By David Shepardson
WASHINGTON (Reuters) – The U.S. Treasury Department said on Friday it was imposing sanctions on two Cuban Ministry of Interior officials and a military unit over the Cuban government’s crackdown on protesters last month.
The department said it was sanctioning Romarico Vidal Sotomayor Garcia and Pedro Orlando Martinez Fernandez and the Tropas de Prevencion of the Cuban Ministry of Revolutionary Armed Forces.
“Today’s action shines a spotlight on additional perpetrators responsible for suppressing the Cuban people’s calls for freedom and respect for human rights,” said Andrea Gacki, director of the Treasury Department’s Office of Foreign Assets Control.
The Cuban Embassy in Washington did not respond to a request to comment.
In July, the Biden administration imposed sanctions on the Cuban police force and two of its leaders.
The protests erupted in July amid Cuba’s worst economic crisis since the fall of its old ally, the Soviet Union, and a record surge in coronavirus infections. Thousands took to the streets, angry over shortages of basic goods, curbs on civil liberties, and the authorities’ handling of the pandemic.
Cuban President Miguel Diaz-Canel has blamed the unrest on the United States, which in recent years has tightened its decades-old trade embargo on the island. He has said many protesters were sincere but manipulated by U.S.-orchestrated social media campaigns.

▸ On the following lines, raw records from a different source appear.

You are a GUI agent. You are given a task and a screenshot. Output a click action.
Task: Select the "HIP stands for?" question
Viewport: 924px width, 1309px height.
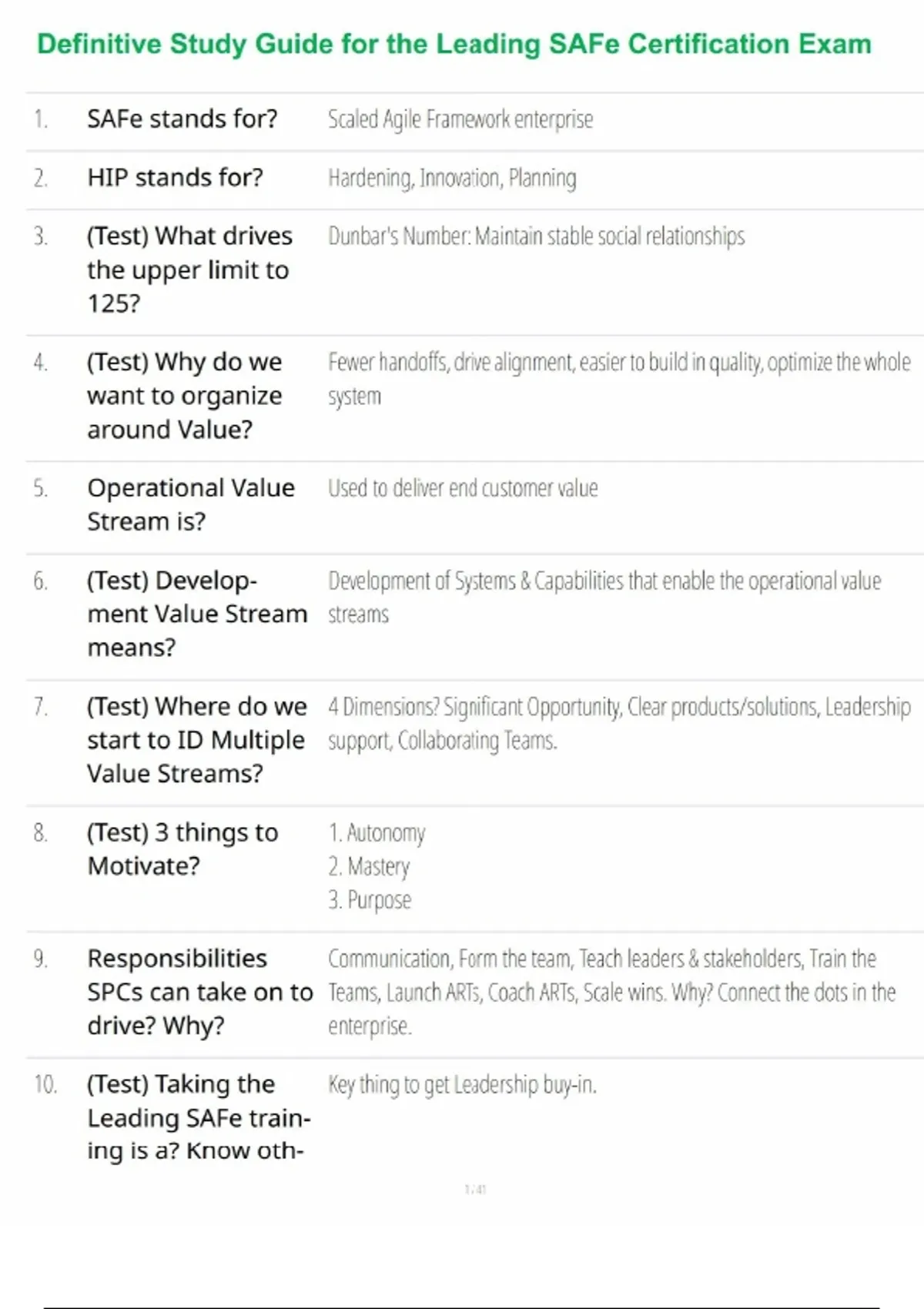pos(175,178)
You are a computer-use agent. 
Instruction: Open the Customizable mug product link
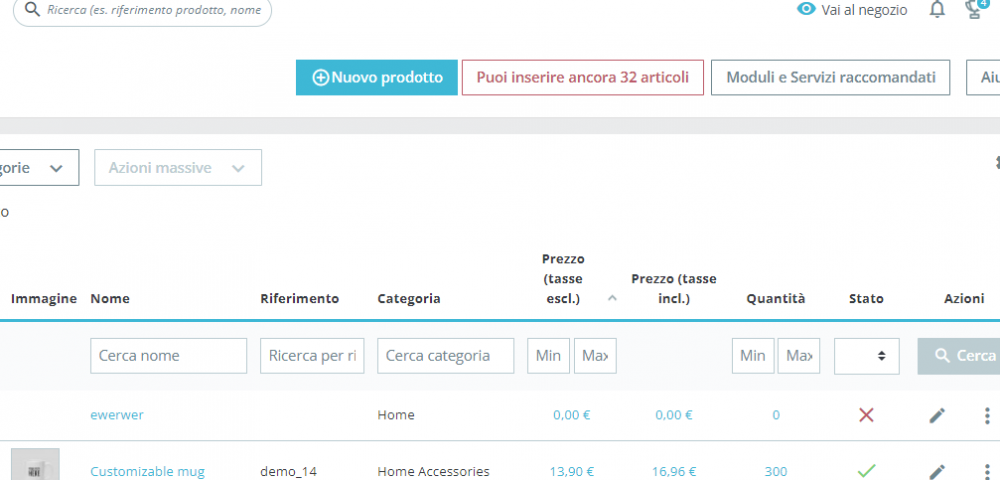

The U.S. Treasury earlier announced sanctions https://www.reuters.com/world/americas/us-impose-sanctions-cuban-officials-over-crackdown-protests-source-2021-07-22 on Cuba’s defense minister and an interior ministry special forces unit over allegations of human rights abuses in the crackdown that followed the protests, in which hundreds of activists were detained.